START Data listing

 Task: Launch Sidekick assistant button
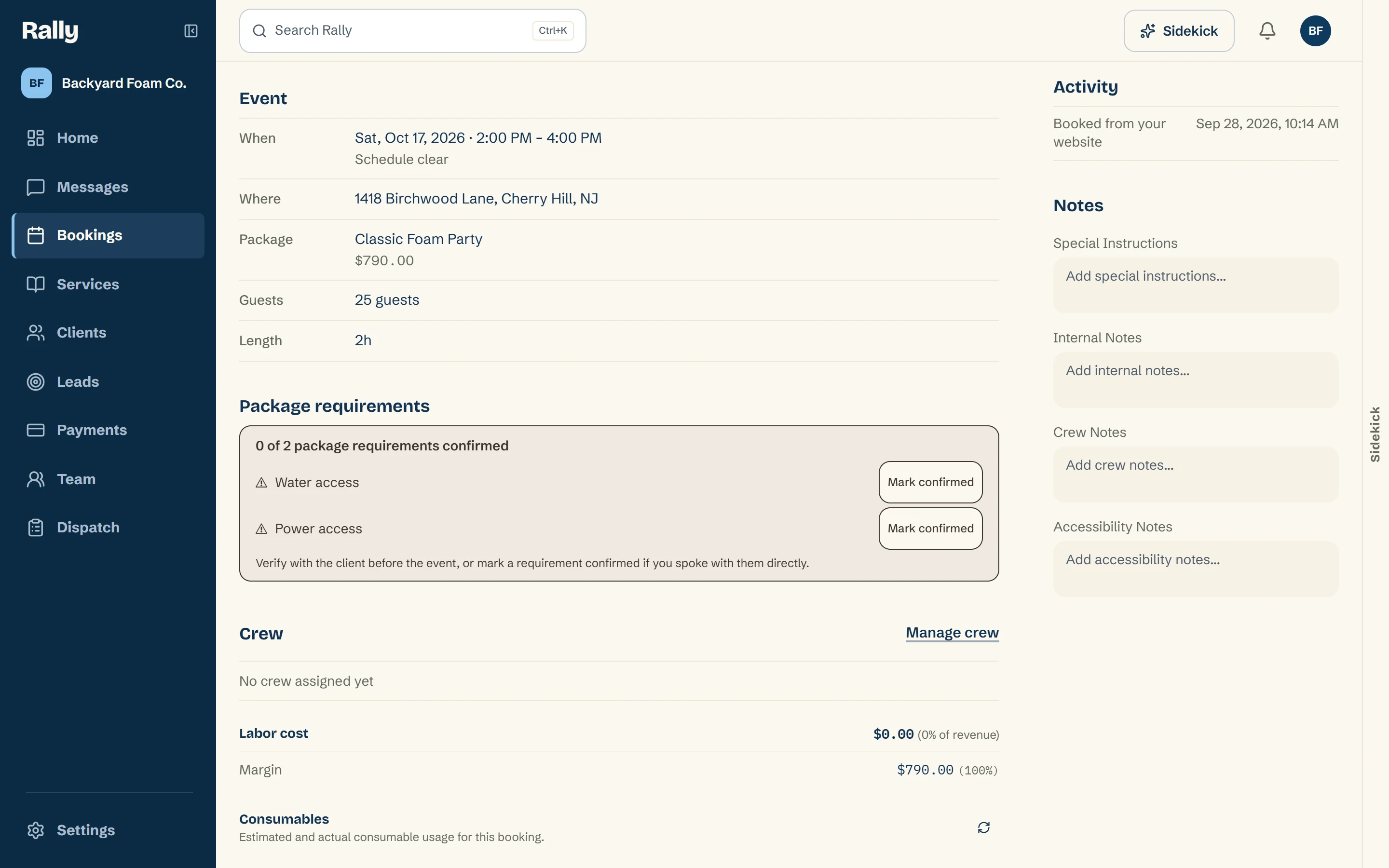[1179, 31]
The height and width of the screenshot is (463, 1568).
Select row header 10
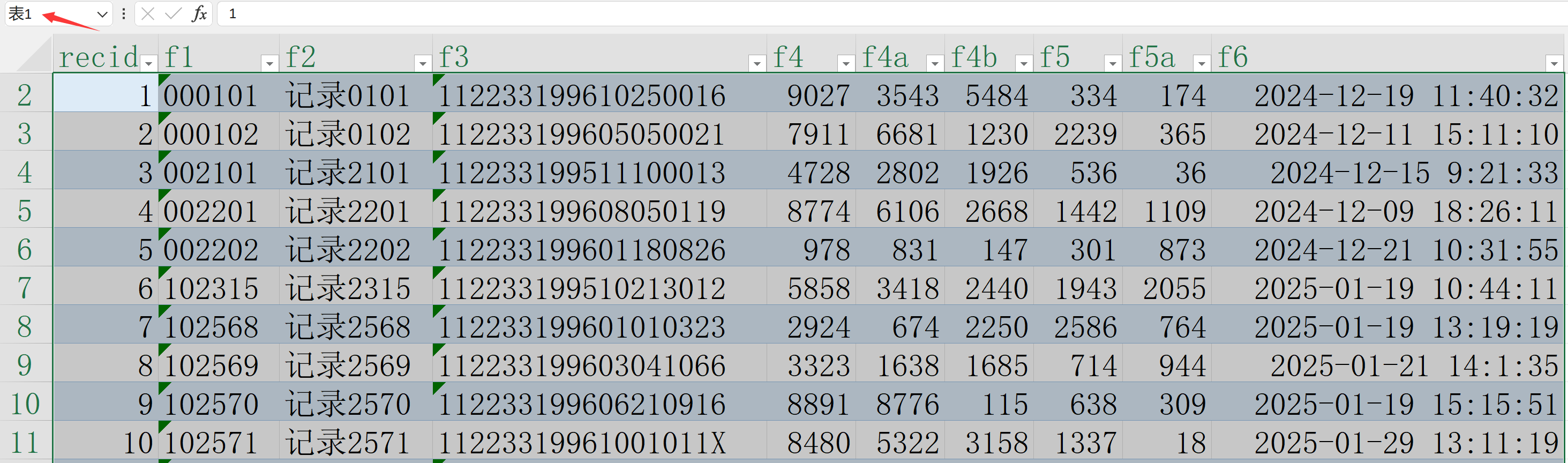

END Data listing
START Data listing

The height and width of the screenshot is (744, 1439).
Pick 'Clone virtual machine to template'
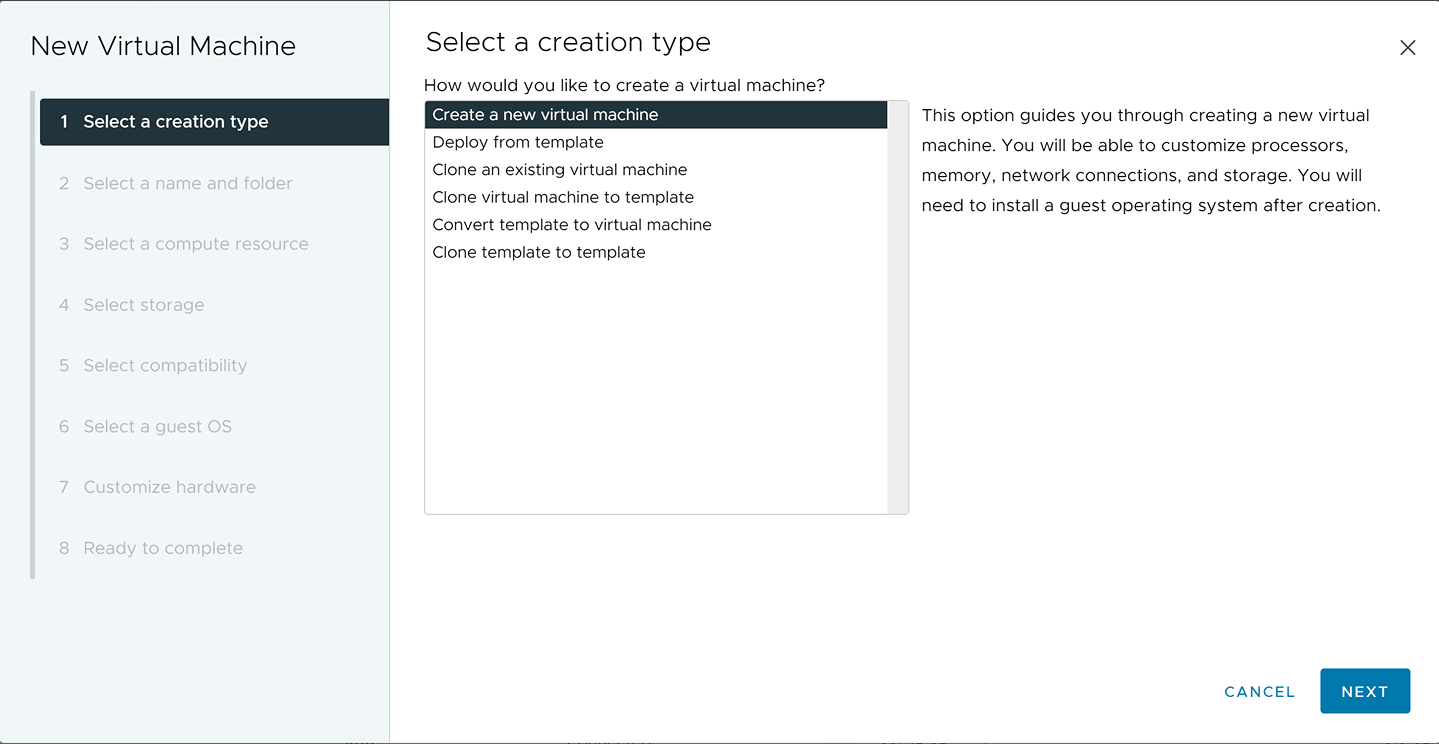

END Data listing

#### What to produce:
Please report all lines in the entries where "height" appears.

#### Completed exercise:
The height and width of the screenshot is (463, 1568).
The height and width of the screenshot is (744, 1439).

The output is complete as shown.